▶ EXTRACTED INFORMATION
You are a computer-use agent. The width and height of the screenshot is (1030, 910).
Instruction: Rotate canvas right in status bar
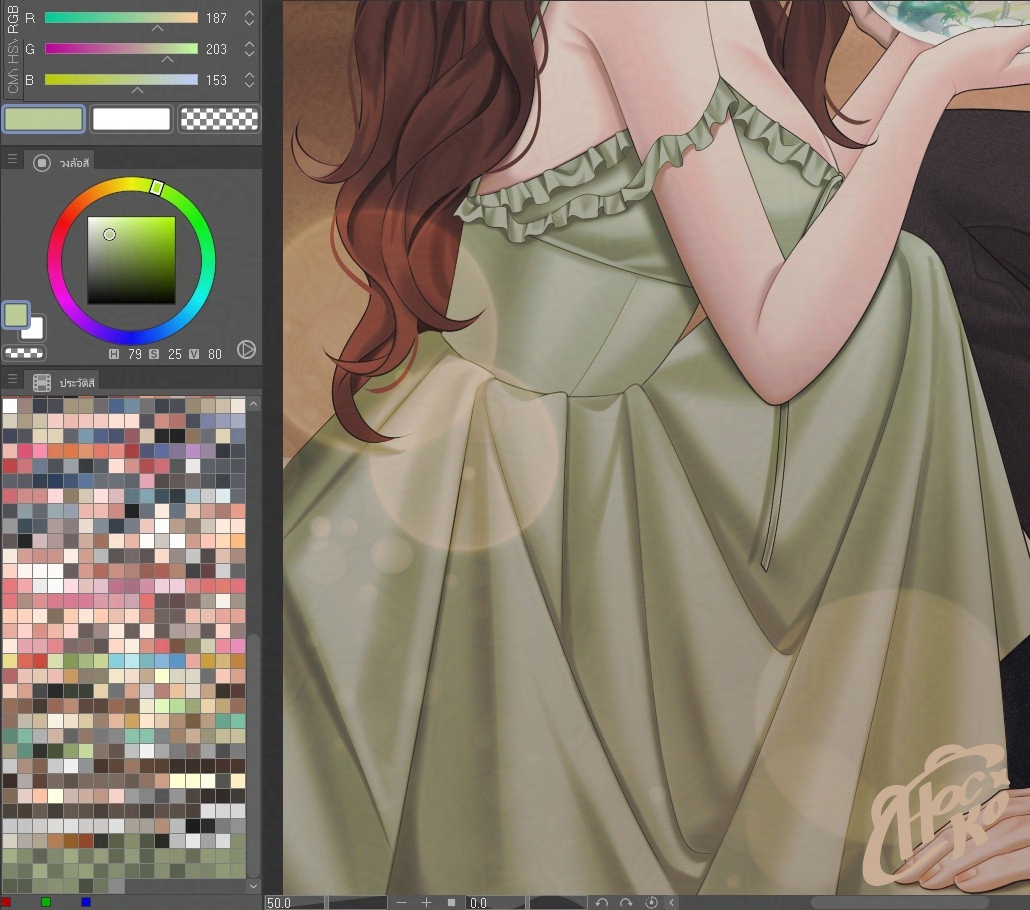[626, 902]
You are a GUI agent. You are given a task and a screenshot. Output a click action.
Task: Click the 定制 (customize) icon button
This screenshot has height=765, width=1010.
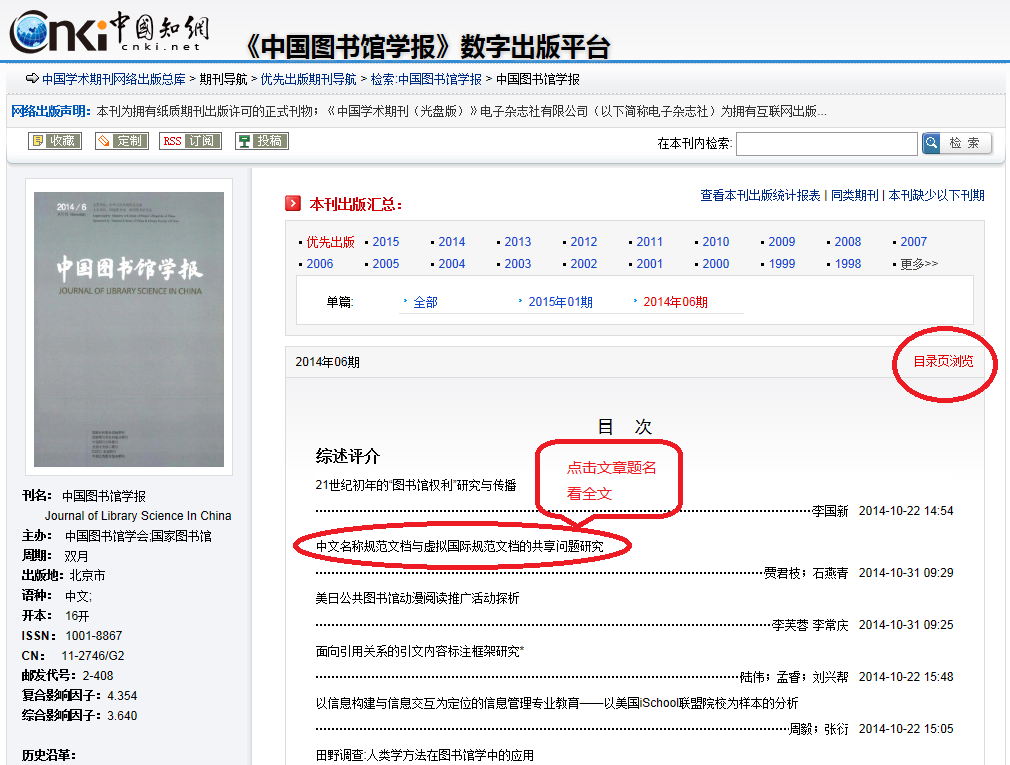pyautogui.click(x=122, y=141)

▶ WORK REQUIRED
Write every entry again exactly as given, skipping the pictures.

▶ SOLVED EXERCISE
You are a computer-use agent. The width and height of the screenshot is (1030, 910).
Instruction: Rotate canvas right in status bar
[626, 902]
You are a GUI agent. You are given a task and a screenshot. Output a click action.
Task: Click the 定制 (customize) icon button
This screenshot has height=765, width=1010.
pyautogui.click(x=122, y=141)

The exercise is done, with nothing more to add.